A survey on making skylines more flexible

Cem Cebeci Politecnico di Milano
Milan, Italy
cem.cebeci@mail.polimi.it

Abstract

Top- $k$ queries and skylines are the two most common approaches to finding the most interesting entries in a homogeneous multi-dimensional dataset. However, both of these strategies have some shortcomings. Top- $k$ queries are very challenging to specify precisely and skylines are not customizable to specific scenarios, on top of having unpredictable output cardinalities.
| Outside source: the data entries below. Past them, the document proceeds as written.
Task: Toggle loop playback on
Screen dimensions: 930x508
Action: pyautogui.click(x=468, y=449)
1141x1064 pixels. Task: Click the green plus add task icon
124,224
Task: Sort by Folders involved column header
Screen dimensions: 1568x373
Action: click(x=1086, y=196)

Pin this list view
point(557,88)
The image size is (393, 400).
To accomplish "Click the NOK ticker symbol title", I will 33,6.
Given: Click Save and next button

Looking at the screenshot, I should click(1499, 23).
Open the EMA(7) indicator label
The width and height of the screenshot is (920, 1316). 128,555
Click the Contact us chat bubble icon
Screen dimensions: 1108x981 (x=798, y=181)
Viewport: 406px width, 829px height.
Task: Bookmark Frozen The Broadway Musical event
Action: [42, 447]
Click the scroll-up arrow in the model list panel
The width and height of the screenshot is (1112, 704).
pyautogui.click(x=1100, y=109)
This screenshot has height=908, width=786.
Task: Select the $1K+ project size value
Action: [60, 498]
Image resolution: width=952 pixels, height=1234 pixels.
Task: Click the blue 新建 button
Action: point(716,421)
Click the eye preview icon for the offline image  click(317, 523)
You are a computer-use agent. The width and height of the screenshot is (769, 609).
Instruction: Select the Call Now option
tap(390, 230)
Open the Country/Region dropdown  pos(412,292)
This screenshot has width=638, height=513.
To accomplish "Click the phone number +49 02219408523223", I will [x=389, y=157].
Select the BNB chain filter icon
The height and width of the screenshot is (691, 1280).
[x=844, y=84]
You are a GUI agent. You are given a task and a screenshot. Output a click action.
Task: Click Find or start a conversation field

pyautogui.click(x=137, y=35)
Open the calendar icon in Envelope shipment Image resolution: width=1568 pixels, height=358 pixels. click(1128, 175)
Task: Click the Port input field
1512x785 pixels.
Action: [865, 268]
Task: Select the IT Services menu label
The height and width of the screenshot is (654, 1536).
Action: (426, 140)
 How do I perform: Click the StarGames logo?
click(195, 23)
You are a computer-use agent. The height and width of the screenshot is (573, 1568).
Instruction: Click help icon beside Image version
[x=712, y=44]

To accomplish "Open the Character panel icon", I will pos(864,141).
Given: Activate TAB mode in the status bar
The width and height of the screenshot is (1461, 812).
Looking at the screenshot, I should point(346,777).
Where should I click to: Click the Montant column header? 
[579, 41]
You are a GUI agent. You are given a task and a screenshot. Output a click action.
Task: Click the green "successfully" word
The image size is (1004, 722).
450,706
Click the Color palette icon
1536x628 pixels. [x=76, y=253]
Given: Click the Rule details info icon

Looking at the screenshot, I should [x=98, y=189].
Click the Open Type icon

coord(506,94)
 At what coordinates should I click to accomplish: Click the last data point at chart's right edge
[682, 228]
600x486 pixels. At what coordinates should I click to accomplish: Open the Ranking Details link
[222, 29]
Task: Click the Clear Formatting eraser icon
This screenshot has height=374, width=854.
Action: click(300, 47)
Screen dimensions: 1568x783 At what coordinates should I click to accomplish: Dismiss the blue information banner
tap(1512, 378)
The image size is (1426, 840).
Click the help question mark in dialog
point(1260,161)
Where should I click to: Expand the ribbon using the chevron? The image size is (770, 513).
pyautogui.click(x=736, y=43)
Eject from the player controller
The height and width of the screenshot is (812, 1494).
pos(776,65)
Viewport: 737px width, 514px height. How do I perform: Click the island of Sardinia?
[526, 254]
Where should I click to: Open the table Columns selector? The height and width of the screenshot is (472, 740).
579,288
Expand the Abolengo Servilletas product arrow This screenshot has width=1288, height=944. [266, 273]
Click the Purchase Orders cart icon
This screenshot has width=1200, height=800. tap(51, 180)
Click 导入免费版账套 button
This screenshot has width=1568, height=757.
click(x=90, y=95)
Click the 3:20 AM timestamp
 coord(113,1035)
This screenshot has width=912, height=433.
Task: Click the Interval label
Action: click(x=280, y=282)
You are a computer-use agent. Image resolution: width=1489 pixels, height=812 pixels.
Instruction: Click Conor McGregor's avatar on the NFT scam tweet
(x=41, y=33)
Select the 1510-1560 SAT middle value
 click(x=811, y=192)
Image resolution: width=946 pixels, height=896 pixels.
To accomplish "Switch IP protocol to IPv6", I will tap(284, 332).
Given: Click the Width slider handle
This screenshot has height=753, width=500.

We describe some alternative methods aimed at adressing the shortcomings of top- $k$ queries and sklyines and compare all approaches to illustrate which of the desired properties each of them possesses.

Keywords: top- $k$ query, skyline, multi-dimensional optimization

1 Introduction

Selecting the most interesting entries from a multi-dimensional dataset is an important operation in today’s recommender systems [8][15]. In order to perform this task, the two most commonly used approaches are top- $k$ queries [7] and skylines [1].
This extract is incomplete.